- [YOUR OBJECTIVE]:
Write the listing out again word for word, excluding any pictures.
□ □ □ □ □
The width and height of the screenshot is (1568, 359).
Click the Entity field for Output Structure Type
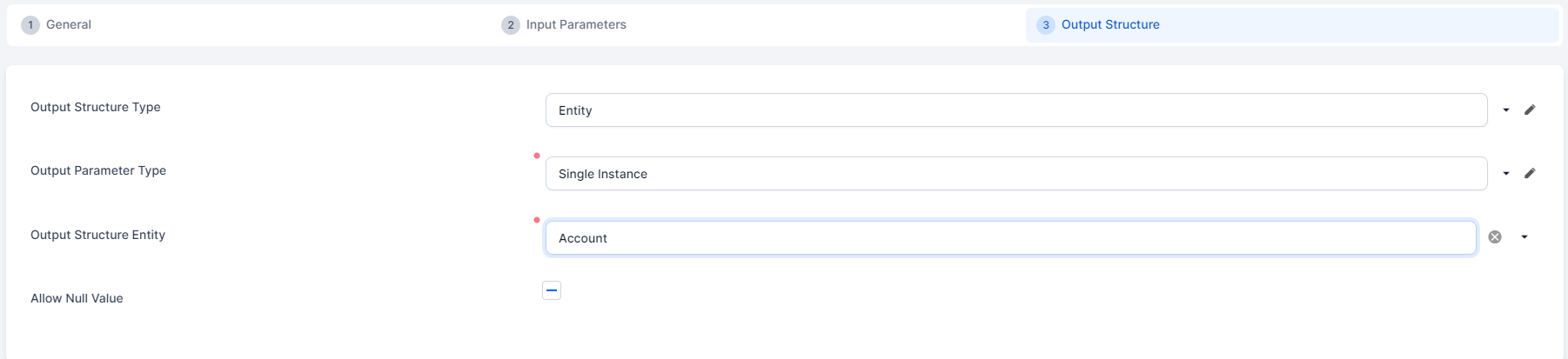coord(1015,110)
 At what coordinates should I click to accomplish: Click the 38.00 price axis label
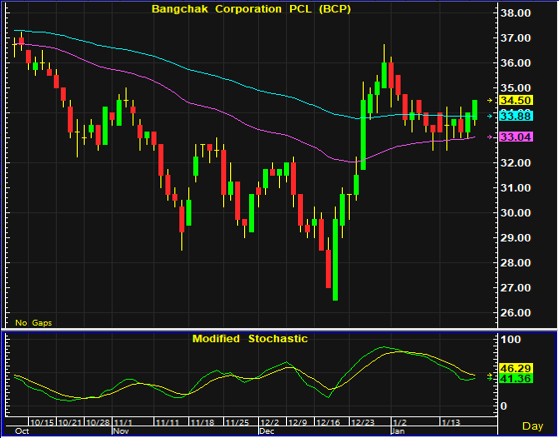[516, 13]
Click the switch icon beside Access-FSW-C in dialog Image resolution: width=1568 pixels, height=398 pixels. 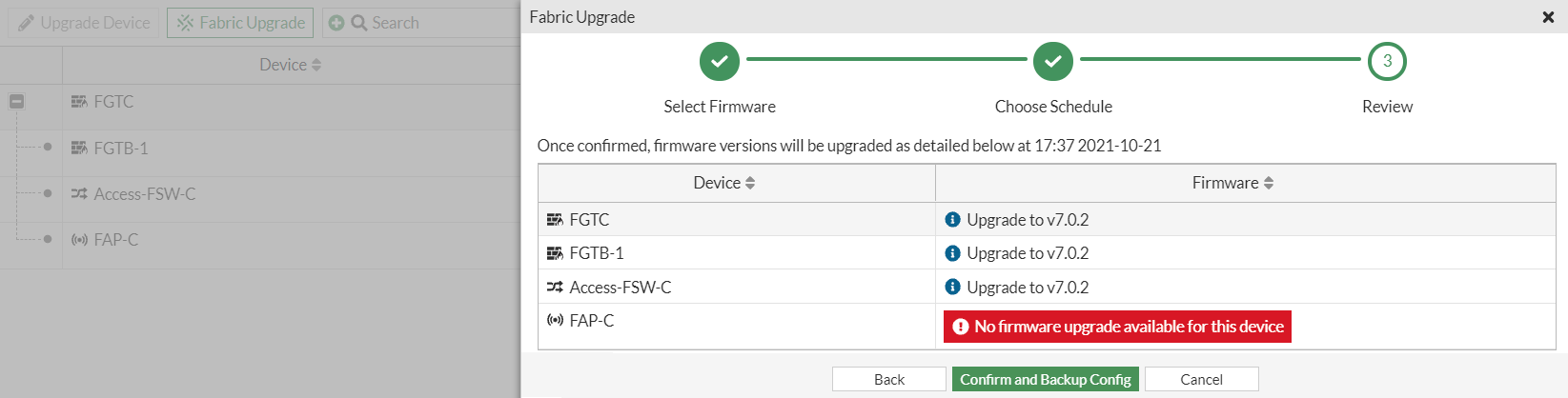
□ □ □ □ □
- [RESPONSE TO THE TASK]:
The width and height of the screenshot is (1568, 359).
Click the Entity field for Output Structure Type
coord(1015,110)
 At what coordinates should I click to accomplish: Click the 38.00 price axis label
[516, 13]
Click the switch icon beside Access-FSW-C in dialog Image resolution: width=1568 pixels, height=398 pixels. 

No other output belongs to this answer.